» **Exercise objective**
Reproduce the entries in full. Exclude all images from the copy.

Collected data
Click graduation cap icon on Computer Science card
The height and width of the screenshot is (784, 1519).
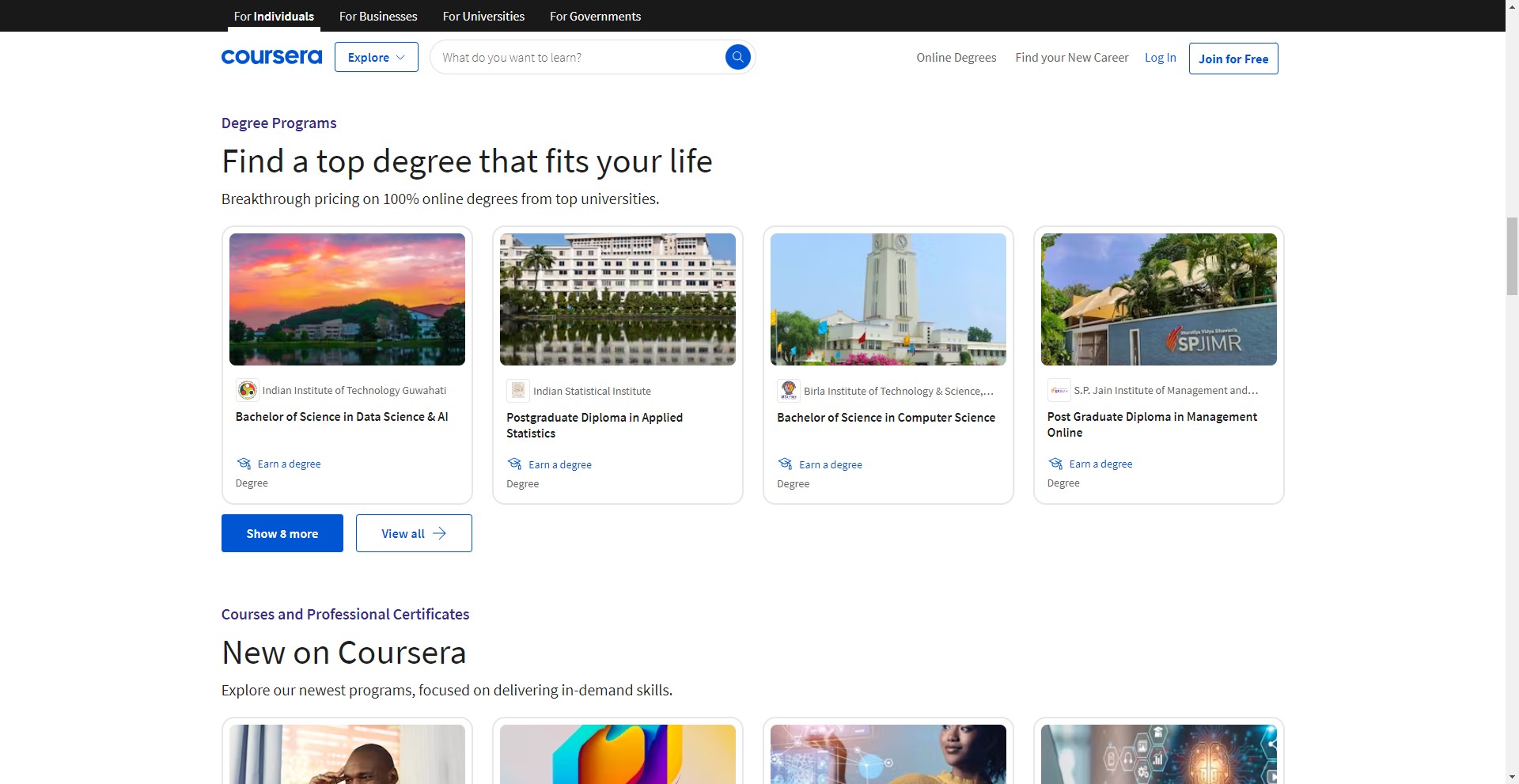tap(785, 464)
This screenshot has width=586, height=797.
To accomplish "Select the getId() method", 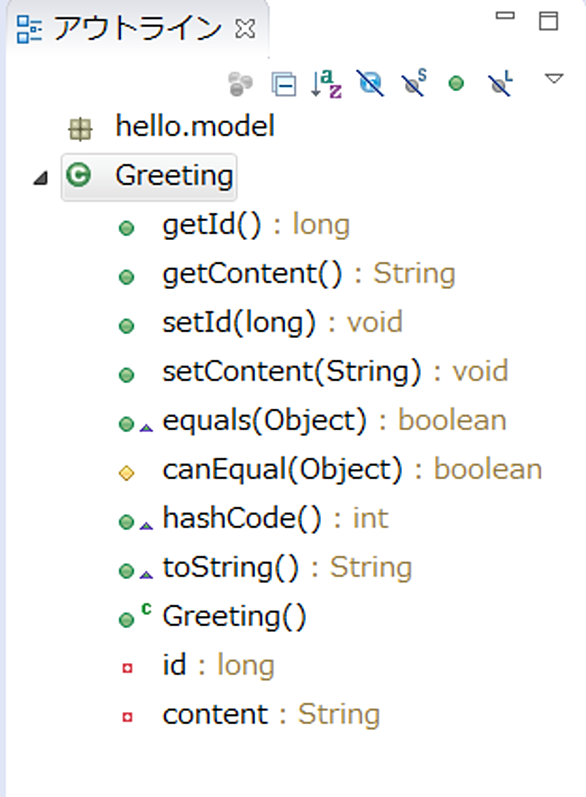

» **Completed exercise**
Click graduation cap icon on Computer Science card
The height and width of the screenshot is (784, 1519).
tap(785, 464)
This screenshot has width=586, height=797.
To accomplish "Select the getId() method", 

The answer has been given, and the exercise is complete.